Problem to work on: Could you please output only the lines from the one holding "You are a computer-use agent." through the end of the listing below, exactly as written and without pictures?

Data records:

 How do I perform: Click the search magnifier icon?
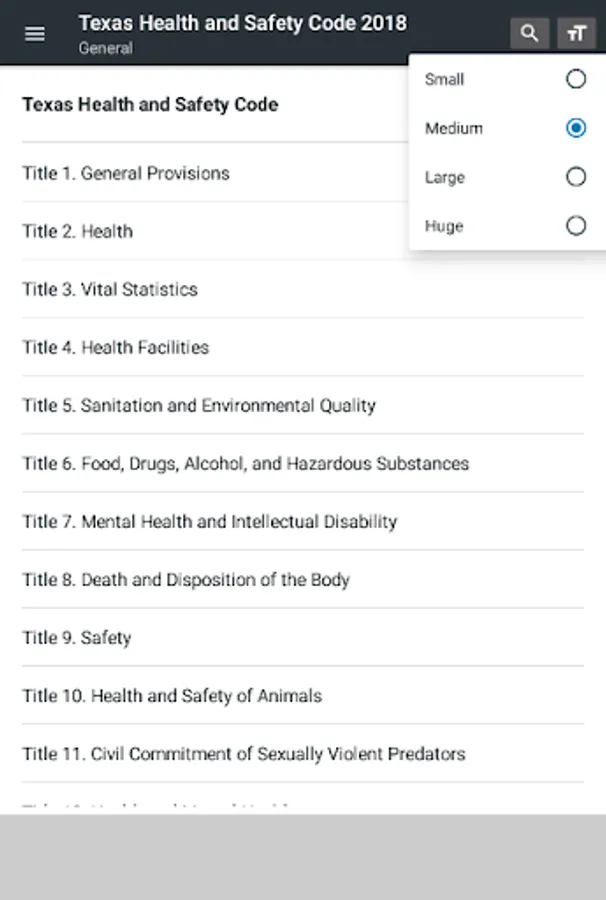(x=529, y=33)
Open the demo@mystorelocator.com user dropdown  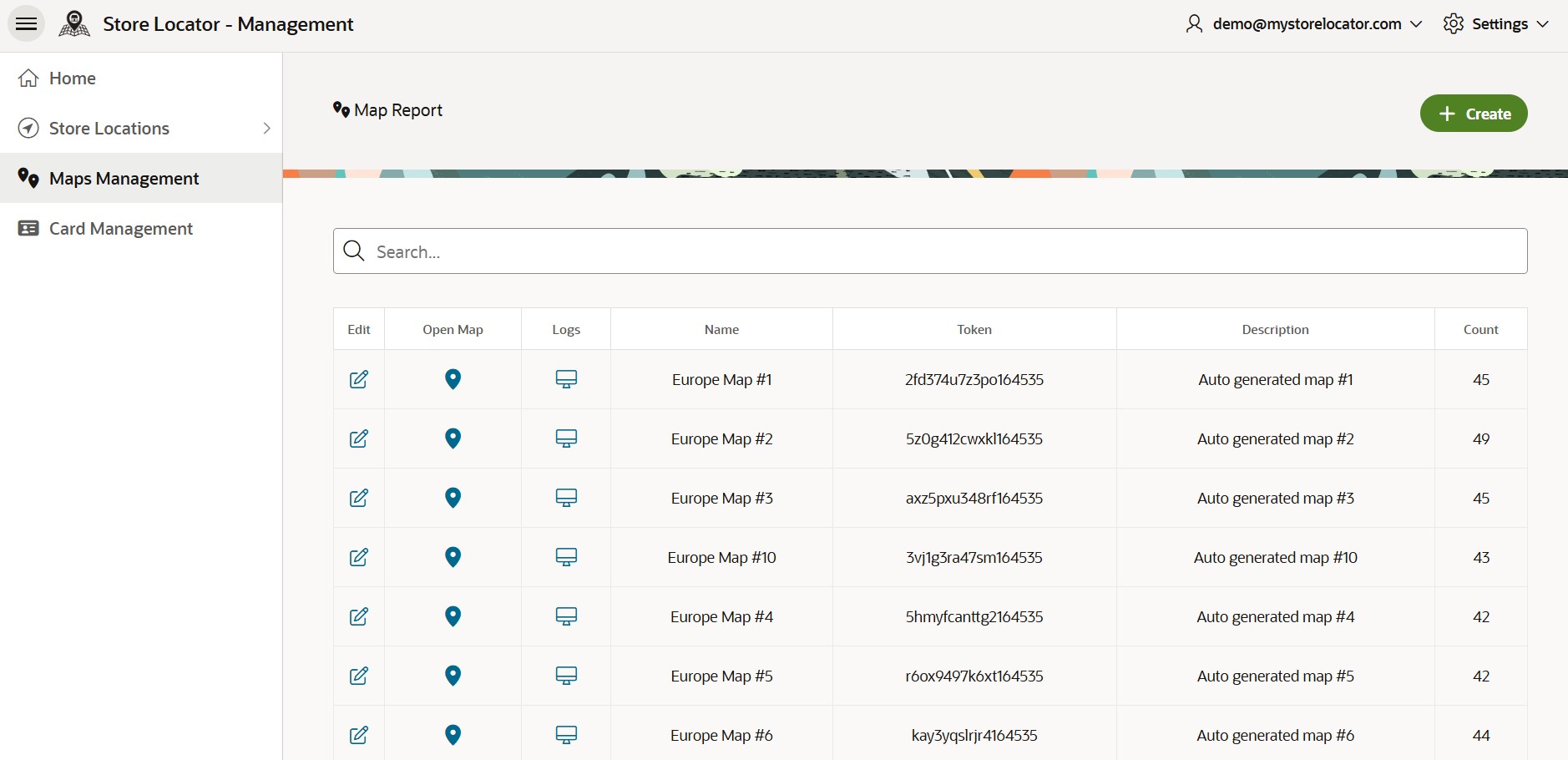point(1304,24)
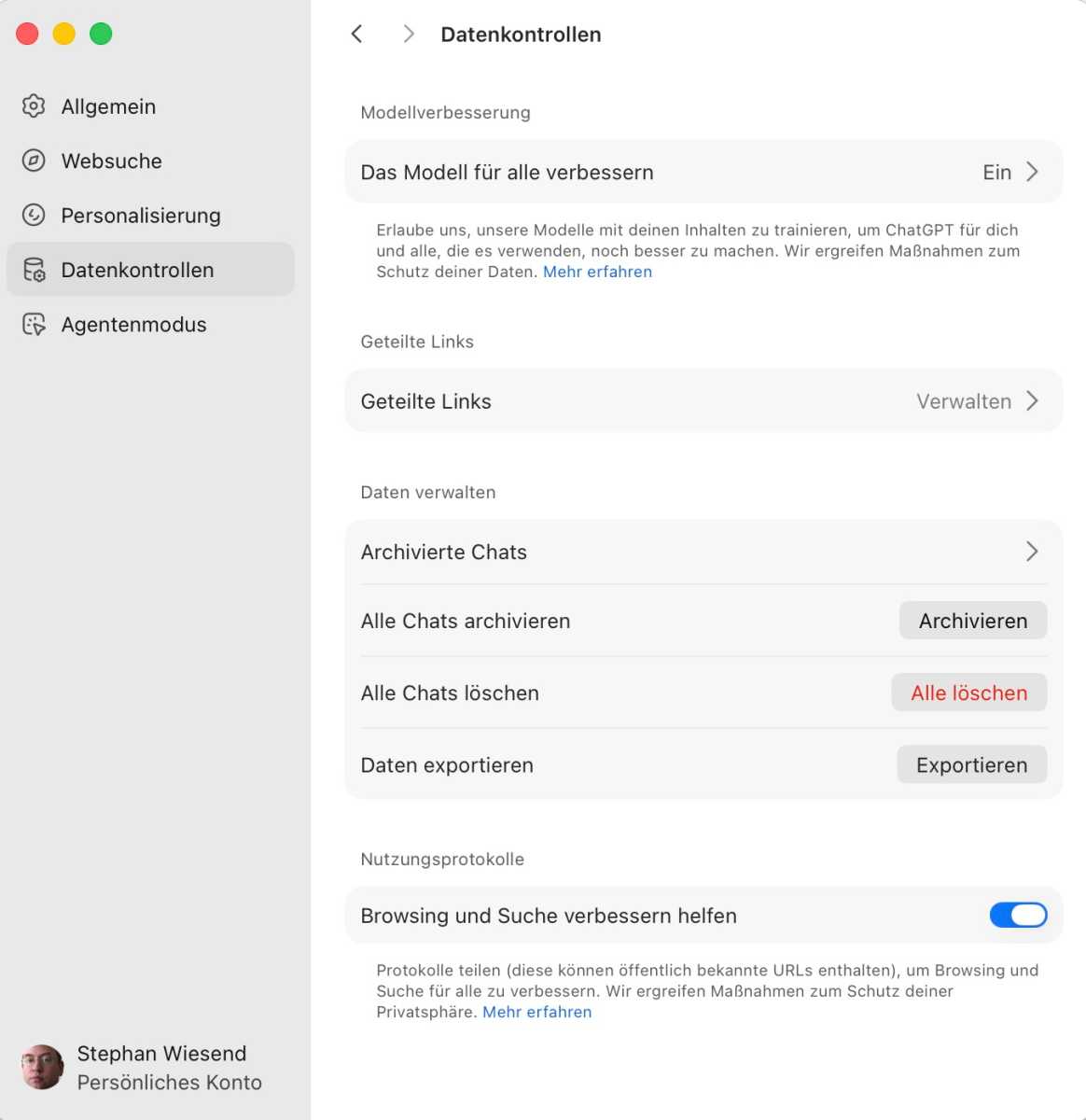Go back with the left arrow
Image resolution: width=1086 pixels, height=1120 pixels.
pos(356,35)
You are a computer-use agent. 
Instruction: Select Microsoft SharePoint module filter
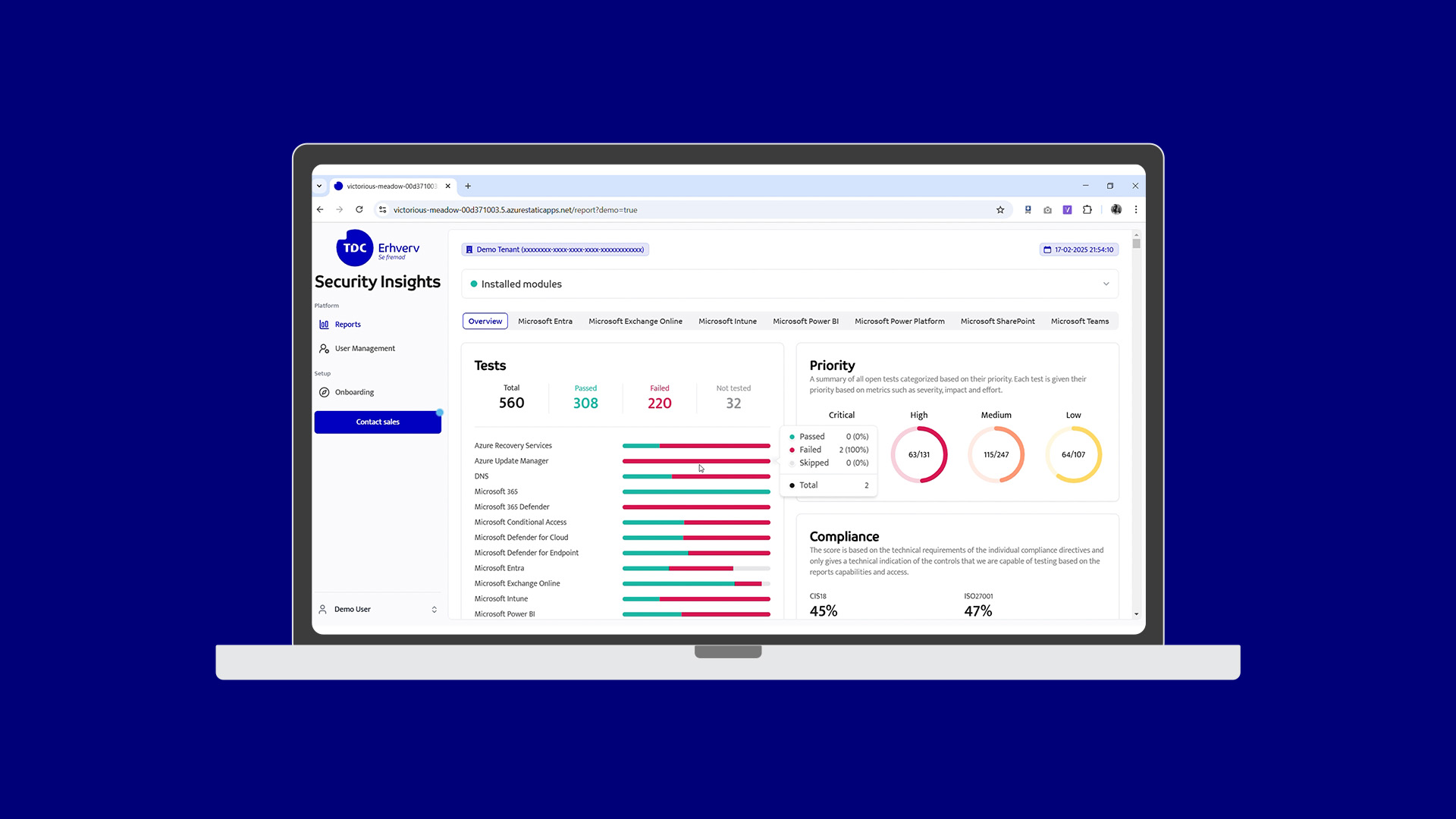(x=997, y=321)
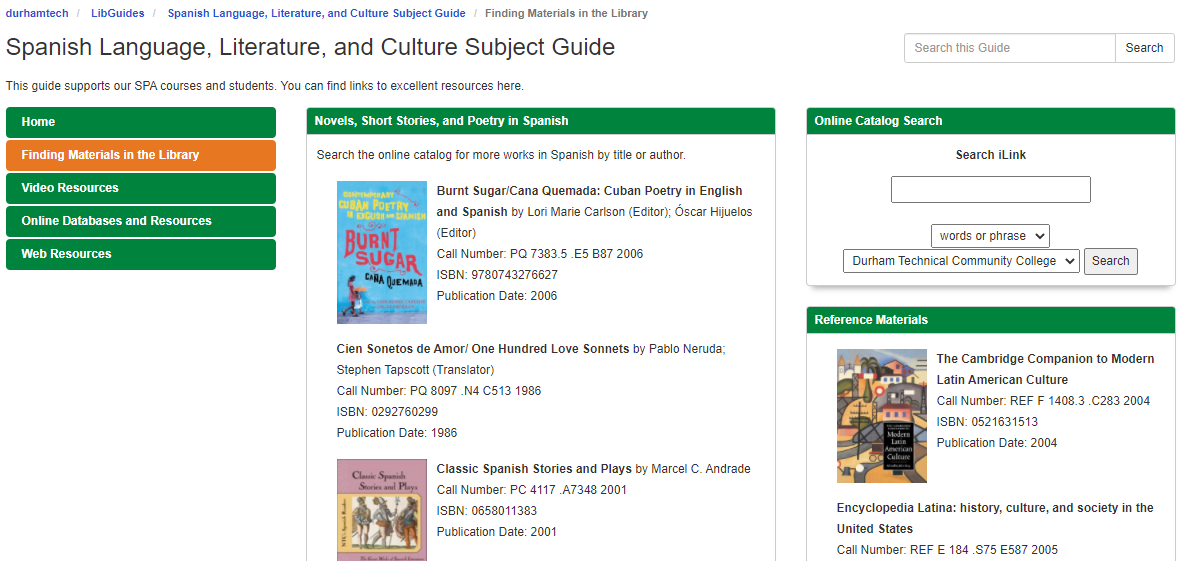Open Encyclopedia Latina title link
The width and height of the screenshot is (1178, 561).
(x=994, y=508)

Answer to this problem:
You are a computer-use agent. 
Instruction: Select Microsoft SharePoint module filter
(x=997, y=321)
Open Encyclopedia Latina title link
The width and height of the screenshot is (1178, 561).
(x=994, y=508)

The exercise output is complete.